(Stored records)
┌────────

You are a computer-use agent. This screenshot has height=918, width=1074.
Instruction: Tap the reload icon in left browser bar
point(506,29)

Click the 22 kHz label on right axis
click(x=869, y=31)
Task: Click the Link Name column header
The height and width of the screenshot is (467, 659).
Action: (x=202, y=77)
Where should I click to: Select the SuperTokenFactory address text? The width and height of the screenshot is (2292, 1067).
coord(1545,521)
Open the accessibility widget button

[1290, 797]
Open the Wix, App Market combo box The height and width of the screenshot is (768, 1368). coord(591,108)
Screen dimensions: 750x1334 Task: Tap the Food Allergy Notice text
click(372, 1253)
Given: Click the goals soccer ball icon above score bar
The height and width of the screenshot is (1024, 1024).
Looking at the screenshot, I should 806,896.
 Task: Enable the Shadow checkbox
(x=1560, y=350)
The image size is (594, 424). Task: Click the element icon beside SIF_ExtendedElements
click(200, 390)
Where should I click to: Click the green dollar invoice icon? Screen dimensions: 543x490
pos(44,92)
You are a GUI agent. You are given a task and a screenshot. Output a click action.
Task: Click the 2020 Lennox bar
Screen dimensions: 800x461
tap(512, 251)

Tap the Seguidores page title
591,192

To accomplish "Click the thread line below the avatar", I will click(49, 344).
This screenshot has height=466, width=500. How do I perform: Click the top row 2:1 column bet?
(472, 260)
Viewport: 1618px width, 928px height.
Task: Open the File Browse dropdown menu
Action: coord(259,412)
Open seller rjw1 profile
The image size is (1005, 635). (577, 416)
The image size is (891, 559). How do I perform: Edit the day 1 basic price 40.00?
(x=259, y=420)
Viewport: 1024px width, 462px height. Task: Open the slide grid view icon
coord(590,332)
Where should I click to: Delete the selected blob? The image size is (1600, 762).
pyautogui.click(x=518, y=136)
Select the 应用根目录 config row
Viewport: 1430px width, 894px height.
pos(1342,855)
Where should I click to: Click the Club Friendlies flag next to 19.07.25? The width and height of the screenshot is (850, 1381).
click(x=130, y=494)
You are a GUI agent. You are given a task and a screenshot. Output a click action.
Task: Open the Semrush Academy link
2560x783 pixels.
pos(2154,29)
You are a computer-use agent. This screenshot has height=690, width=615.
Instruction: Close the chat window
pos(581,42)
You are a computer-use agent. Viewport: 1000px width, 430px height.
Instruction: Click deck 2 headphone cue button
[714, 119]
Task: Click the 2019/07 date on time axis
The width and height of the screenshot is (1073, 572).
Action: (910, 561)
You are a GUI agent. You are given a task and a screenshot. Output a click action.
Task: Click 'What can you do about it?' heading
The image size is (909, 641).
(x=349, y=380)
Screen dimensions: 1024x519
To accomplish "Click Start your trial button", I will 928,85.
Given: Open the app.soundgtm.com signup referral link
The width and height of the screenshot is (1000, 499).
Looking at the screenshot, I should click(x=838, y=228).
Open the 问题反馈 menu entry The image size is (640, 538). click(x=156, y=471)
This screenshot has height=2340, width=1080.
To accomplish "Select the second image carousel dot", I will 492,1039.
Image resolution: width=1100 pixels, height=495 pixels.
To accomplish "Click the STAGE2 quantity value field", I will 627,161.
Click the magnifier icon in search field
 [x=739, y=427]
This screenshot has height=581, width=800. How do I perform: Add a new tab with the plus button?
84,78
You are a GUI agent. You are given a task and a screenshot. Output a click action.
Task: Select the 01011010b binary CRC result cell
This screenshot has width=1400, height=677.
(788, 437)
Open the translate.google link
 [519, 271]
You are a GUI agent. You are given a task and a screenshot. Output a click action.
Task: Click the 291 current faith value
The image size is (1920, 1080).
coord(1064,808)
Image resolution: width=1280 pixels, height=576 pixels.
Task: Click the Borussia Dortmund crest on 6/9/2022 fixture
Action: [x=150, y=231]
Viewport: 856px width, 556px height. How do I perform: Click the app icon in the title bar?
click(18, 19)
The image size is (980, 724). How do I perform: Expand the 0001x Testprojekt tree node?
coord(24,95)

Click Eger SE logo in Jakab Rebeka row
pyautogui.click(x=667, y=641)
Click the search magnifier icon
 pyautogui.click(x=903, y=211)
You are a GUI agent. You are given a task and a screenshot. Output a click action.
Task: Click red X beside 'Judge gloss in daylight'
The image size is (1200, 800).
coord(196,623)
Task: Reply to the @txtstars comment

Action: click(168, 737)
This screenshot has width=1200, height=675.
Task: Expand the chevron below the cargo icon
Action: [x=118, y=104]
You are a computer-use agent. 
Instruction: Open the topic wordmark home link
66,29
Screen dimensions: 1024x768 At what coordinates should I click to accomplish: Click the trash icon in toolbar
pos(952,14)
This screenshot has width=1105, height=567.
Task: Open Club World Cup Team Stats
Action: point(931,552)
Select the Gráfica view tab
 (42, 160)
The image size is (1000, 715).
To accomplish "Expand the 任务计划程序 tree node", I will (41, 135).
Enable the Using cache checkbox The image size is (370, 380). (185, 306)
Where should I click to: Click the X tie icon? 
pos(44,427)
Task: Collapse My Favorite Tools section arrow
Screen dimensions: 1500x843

└────────

* _WHAT THE TASK REQUIRES_: Working from the entries above, return all lines that contain "computer".

* _WRITTEN ANSWER_:
You are a computer-use agent. This screenshot has height=918, width=1074.
You are a computer-use agent. This screenshot has height=690, width=615.
You are a computer-use agent. Viewport: 1000px width, 430px height.
You are a computer-use agent. 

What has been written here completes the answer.